Impetus for the unimaginable expansion of “Big Science” is magnified by WWII. Because of the atom bomb’s horrific consequence, the fame of J. Robert Oppenheimer, and the infamous Edward Teller, become known to the world. Hiltzik explains the key role that Lawrence plays in getting Oppenheimer appointed as the science manager for the Manhattan Project (the project name for America’s rush to create the atom bomb). Edward Teller is an early member of the team but is found to be a disruptive team player. Teller is an outlying and brilliant theoretician with an acerbic personality, who breaks as often as he makes friendships with fellow physicists, including Ernest Lawrence.



Leslie Groves (1896-1970, General in charge of the Manhattan Project.)
The creation of the Manhattan Project required the appointment of a military supervisor.
An interesting note by Hiltzik is the relationship between General Leslie Groves and Lawrence. Lawrence, soon after meeting Groves, realizes who is in charge. Any roadblocks for funding or personnel disappear with the appointment of Groves. The two great managers complement each other and grow to respect each other’s roles in the Manhattan Project.
Hiltzik takes listeners into the aftermath of “Big Science” after the war. Once Russia demonstrates their arrival in the nuclear bomb era, the danger of nuclear war and atomic bomb testing comes to the forefront of research.

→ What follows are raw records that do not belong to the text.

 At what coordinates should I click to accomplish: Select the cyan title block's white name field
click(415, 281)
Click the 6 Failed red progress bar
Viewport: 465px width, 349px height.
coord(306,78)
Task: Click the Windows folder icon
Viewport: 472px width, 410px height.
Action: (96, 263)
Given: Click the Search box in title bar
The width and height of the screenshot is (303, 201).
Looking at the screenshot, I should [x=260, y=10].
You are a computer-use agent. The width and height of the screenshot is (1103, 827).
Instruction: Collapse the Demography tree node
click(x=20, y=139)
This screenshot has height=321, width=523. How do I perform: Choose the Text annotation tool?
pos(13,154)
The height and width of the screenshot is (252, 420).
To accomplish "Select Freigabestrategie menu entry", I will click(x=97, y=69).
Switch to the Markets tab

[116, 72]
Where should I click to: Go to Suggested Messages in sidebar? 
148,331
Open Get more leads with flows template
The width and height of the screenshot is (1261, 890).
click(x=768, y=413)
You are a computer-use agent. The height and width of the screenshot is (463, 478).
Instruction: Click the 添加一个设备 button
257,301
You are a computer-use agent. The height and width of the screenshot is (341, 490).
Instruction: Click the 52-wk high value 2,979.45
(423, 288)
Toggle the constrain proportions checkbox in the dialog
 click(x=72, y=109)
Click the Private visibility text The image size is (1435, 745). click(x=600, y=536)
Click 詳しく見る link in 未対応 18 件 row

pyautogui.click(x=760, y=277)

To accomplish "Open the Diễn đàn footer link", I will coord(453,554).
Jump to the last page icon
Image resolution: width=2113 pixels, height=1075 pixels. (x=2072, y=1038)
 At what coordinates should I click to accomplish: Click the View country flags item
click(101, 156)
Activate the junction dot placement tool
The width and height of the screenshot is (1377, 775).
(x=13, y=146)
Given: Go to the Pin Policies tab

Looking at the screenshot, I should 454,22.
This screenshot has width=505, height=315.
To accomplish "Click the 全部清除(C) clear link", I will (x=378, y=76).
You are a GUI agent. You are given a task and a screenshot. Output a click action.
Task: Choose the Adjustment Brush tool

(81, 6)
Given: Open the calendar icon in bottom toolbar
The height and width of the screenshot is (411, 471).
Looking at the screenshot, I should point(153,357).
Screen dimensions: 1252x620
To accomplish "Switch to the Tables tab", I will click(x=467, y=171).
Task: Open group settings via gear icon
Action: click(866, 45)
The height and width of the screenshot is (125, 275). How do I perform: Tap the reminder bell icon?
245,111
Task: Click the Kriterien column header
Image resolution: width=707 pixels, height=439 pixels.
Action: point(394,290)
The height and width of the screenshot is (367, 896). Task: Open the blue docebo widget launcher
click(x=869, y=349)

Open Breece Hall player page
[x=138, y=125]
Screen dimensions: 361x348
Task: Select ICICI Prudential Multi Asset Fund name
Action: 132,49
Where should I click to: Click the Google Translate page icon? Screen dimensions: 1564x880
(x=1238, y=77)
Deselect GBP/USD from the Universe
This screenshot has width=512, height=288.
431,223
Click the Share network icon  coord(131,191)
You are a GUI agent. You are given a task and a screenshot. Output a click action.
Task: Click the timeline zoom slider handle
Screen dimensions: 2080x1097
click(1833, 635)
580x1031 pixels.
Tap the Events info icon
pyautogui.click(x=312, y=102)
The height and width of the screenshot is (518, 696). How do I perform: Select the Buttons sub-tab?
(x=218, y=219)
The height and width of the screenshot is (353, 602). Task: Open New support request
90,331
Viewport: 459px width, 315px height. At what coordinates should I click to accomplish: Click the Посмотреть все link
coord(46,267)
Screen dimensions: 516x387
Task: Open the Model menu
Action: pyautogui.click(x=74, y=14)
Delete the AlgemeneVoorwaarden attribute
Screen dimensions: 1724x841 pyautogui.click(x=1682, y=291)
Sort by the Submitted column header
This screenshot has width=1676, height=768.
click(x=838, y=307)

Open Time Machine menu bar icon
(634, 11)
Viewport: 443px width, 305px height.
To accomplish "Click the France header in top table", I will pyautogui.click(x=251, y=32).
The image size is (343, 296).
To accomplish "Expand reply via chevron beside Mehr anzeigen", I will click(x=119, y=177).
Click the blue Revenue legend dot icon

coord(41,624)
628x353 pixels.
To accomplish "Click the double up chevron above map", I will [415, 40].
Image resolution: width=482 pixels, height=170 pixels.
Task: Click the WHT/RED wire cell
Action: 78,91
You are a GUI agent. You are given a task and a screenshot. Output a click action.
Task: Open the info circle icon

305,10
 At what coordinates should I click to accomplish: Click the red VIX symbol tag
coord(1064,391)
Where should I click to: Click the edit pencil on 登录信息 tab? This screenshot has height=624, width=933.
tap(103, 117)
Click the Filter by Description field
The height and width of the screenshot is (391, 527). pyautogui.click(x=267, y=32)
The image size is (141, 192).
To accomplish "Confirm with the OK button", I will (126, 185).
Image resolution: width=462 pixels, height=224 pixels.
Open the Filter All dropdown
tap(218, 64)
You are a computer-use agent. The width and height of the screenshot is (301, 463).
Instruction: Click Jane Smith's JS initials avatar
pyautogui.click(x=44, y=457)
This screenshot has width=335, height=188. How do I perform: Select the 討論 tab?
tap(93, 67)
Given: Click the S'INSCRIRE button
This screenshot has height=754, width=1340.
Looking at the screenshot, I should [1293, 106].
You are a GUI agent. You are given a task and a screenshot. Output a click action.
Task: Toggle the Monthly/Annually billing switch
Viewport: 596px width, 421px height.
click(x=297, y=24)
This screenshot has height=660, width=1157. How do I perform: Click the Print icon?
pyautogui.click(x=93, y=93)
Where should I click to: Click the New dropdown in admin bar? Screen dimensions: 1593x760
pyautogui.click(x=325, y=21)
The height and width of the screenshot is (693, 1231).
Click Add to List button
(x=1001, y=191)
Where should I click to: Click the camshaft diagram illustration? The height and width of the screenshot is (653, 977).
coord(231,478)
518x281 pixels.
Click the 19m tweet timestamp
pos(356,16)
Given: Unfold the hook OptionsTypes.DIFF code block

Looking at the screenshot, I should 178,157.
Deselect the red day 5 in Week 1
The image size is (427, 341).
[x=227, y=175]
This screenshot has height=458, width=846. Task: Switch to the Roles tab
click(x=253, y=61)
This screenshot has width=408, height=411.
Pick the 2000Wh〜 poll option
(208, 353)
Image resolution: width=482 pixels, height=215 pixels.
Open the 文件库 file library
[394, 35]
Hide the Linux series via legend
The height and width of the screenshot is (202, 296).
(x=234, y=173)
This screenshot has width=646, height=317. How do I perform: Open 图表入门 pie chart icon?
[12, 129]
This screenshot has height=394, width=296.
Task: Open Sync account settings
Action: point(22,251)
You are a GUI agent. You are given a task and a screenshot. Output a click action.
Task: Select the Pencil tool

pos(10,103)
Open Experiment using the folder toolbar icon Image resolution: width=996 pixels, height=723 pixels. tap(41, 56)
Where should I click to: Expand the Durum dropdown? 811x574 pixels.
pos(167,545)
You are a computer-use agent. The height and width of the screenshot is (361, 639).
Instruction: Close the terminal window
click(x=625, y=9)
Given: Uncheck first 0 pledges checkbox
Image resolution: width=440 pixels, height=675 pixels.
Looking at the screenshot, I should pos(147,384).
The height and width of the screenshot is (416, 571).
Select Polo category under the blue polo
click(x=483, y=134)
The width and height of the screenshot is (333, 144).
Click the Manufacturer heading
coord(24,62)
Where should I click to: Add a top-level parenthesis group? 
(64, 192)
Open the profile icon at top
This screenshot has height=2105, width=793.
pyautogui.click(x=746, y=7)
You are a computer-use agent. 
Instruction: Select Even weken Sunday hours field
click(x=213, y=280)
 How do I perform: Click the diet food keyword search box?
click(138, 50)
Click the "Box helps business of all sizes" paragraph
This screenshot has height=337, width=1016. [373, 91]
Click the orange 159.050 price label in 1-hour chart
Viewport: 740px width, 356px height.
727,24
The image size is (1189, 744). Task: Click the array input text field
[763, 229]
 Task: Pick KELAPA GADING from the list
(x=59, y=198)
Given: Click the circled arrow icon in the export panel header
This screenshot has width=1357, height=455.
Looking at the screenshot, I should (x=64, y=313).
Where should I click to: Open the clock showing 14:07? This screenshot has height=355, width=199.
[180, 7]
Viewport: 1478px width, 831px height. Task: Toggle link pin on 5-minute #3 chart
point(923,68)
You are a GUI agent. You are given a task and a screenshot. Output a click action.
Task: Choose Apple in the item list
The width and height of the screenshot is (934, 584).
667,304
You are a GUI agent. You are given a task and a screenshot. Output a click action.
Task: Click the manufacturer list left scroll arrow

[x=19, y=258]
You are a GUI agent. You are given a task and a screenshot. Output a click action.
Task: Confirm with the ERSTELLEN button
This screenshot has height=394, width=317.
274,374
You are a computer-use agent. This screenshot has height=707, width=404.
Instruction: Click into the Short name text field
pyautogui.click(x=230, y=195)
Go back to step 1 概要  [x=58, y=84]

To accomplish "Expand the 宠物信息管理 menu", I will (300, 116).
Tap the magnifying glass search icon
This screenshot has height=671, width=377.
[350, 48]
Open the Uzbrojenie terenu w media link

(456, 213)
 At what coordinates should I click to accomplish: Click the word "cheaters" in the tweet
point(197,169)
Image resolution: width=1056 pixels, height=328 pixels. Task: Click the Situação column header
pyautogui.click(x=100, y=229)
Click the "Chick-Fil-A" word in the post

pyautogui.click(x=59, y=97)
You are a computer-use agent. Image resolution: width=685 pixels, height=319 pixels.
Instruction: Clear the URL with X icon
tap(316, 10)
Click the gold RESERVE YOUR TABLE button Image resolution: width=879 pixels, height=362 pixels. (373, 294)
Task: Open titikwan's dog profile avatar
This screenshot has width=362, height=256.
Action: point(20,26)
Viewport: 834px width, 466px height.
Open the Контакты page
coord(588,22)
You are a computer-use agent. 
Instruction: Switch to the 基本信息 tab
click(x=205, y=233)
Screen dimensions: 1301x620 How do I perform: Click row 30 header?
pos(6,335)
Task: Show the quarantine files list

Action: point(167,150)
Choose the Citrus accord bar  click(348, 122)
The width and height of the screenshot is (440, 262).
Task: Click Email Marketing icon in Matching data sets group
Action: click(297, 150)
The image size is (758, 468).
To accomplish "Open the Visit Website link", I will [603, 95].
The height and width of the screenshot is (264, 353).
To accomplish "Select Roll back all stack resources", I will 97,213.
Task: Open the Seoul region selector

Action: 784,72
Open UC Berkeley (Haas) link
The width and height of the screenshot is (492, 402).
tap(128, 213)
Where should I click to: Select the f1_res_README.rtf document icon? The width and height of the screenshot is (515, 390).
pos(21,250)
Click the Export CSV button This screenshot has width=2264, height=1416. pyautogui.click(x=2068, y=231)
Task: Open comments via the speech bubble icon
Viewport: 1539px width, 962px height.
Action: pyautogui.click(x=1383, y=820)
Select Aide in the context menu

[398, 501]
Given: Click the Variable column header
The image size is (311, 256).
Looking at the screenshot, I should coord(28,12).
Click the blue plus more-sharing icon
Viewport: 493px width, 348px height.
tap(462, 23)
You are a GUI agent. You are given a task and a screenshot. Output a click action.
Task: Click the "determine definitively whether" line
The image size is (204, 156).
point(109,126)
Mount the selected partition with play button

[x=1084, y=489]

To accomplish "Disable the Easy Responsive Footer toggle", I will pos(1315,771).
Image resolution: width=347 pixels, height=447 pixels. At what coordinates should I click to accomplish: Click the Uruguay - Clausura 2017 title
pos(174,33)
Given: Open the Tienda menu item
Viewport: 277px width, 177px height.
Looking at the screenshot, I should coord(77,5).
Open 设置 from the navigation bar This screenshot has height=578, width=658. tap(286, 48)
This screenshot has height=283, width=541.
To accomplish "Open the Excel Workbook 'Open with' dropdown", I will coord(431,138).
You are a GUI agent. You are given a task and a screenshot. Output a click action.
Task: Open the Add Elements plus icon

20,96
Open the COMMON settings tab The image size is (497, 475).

During the Eisenhower government years, a main concern is with the military/industrial complex and competition for nuclear superiority in the face of potential world cataclysm.
Hiltzik addresses the dismantling of J. Oppenheimer’s reputation by Eisenhower’s appointment of Lewis Strauss as chairman of the U.S. Atomic Energy Commission (AEC). Strauss creates a government investigation of Oppenheimer and his early political life. Strauss comes off as an unfair judge of Oppenheimer’s contribution to America in Hiltzik’s telling of the investigation. One is reminded this is in the beginning years of McCarthyism.
Oppenheimer briefly joined the communist party but left it early in his career. Despite Oppenheimer’s great contribution to the creation of the atom bomb, Strauss manages to tarnish the brilliant scientist’s reputation. Ernest Lawrence did not come to Oppenheimer’s defense. The two scientists had different political beliefs. Hiltzik implies Lawrence’s mid-western upbringing conflicted with Oppenheimer’s cosmopolitan life. Both scientists respected their roles as scientists but differed in their politics.

Lewis Strauss (Former U.S. Secy. of Commerce & Chair of the U.S. Atomic Energy Commission)
Hiltzik’s driving theme is the importance of “Big Science” and America’s waning support after WWII. Hiltzik’s primary example is America’s failure to lead in creating a super cyclotron like that which was built by the European Organization for Nuclear Research (CERN). America participated in the cost but chose not to be the lead in its creation. Of particular note today is the need for investment and leadership in environment and energy.
Though many American physicists work at CERN, research at the Large Hadron is managed by 23 member states with each state having a vote. Members make capital contributions and pay operating expenses while making all operational decisions. America has no vote. Japan, Russia, and America are observers (Russia was suspended on March 8, 2022).

After listening to Hiltzik’s book, one may ask oneself–where is the Ernest Lawrence of the 21st century that is leading a team of young scientists in “Big Science”? Ideas are out there but America’s investment seems destined to be limited by capitalist incentives, not “Big Science” experimentation.